マチ針が、上前の下方、つまり着用の際膝のあたりにくるところに
最近、なにか直したのかな?
と周辺の縫い目を調べてみたけれど、お直しのあとはなく。
キレイな縫い目が続いています。
少々のいたみあり、とうかがっていた胴裏には
背中部分に汗じみがあり、手触りもザラザラ。
・・・おそらくこのまま着てらっしゃったのね、、、。
確かに上前だし、身体に刺さるリスクは大きくはないのかも

いやでも知っていて着るのはムリ

正座した時なんかに膝にぶっ刺さりそう

コワイよー
元持ち主様へ連絡をしましたところ、
案の定、気付かずに着用されていた

そうで、
返金いただけるけれど、返品は不要だから処分してください、
とのこと。
承知しました、と返事をして、取引終了。
でもね、絞り好きの私が、こんな素敵なおきもの、処分できるわけありません。
予算はオーバーするけれど、胴裏交換に出して、
ついでにマチ針も出してもらおう

と考えました。
で、お世話になっているお手入れ店に料金をうかがったらですね、
胴裏を交換する際は洗い張りとセットでするから、だいたい3.5万円くらい
と、おっしゃるのですよ。
・・・格安ですよね

お安いのは存じ上げておりますわ。
だからこそ、お世話になっているのですし。
しかしながら、諸事情により、頼むのは諦めました

そして仕方なく、自ら手術の執刀におよぶことに。
何を隠そう、私、こういうのはとっても苦手。
不器用なのもあるのだけれど、なんというか、
’よくわからないこと’をやるのが嫌い。
ちょっと開いて、また縫い合わせる、たったそれだけのことなのですがねぇ。
おそらく、クリエイティビティが著しく欠けているのですわ。
でも、予算はもっと欠けておりますので、ここは致し方ございません。
周辺の糸を切って、ぶっ刺さっているマチ針を取り出しましてございます。
縫い糸をキレイに処理するのは諦めました。
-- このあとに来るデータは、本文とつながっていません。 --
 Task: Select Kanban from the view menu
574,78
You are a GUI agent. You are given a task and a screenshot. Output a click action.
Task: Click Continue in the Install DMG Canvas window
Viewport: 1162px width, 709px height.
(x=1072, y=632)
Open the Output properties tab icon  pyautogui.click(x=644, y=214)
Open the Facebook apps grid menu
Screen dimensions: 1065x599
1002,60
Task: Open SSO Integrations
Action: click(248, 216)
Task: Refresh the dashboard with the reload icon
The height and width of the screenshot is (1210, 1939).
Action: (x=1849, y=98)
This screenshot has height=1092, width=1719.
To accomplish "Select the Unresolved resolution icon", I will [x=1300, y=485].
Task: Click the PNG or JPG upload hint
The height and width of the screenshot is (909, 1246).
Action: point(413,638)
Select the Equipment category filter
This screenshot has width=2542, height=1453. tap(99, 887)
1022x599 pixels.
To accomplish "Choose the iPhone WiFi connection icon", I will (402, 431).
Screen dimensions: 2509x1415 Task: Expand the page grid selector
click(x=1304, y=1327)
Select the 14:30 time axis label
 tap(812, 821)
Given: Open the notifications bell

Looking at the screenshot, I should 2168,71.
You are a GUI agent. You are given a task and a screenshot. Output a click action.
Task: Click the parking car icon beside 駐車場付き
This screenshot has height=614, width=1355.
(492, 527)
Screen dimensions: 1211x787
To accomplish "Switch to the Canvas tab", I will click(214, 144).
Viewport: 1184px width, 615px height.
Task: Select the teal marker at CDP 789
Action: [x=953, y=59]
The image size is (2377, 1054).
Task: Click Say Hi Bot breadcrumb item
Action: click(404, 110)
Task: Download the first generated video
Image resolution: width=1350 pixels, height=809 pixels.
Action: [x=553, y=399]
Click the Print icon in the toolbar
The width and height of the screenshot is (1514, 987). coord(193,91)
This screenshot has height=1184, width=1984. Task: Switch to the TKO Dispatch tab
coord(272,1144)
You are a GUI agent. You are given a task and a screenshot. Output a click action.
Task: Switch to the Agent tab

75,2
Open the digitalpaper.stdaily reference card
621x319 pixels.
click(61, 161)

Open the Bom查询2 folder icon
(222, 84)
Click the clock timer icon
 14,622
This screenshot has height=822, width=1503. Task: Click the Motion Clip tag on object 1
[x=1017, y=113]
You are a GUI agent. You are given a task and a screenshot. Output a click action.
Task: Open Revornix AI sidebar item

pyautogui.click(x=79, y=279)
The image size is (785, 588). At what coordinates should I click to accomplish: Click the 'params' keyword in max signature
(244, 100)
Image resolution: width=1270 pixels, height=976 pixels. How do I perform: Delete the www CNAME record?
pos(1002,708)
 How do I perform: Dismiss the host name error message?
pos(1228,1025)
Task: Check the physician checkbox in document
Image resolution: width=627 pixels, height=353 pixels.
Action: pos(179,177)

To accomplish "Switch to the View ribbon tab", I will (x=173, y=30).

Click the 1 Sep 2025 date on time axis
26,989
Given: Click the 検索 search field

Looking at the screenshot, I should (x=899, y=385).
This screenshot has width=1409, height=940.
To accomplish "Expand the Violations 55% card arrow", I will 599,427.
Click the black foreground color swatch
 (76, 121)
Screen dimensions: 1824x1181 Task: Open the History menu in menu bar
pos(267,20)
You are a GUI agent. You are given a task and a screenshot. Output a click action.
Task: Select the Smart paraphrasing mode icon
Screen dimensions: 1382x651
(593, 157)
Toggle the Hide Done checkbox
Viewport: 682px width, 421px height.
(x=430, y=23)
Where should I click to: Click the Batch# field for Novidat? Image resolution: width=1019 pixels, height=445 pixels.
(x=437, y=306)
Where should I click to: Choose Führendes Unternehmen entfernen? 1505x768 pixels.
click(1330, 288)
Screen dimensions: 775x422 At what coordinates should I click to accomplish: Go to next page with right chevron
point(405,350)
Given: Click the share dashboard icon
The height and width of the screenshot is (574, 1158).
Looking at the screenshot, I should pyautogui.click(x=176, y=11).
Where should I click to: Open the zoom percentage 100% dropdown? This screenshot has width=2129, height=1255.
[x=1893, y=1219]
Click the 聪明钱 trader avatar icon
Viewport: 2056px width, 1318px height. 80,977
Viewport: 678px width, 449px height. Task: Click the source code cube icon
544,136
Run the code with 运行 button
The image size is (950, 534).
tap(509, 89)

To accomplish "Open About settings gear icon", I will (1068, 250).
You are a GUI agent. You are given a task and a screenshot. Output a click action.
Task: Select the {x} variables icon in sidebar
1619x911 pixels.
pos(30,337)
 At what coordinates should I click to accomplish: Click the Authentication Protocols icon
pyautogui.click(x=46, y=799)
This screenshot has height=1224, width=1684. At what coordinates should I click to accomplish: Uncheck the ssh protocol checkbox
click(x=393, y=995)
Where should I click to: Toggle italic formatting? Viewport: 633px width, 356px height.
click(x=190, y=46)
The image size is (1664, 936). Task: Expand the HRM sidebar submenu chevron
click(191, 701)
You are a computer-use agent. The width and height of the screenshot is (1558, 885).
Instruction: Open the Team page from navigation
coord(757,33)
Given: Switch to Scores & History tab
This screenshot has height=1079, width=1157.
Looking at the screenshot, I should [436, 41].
見えないし

右の画像で、取り出したマチ針の少し左下の胴裏に
それまであったマチ針の頭のあとがうっすら残っているの、お分かりでしょうか

このおきものは、このマチ針を取り出して欲しくて、私のところへ来てくれたのかなぁ

あんまりないことなのだろうとは思いますが、、、
まぁ、こういうこともあるのね、という例としてご紹介いたしました。
「検針済み」の表示が、いかにありがたいことだったか気付かされる出来事でございました。
みなさまも、どうぞお気を付けくださいませ。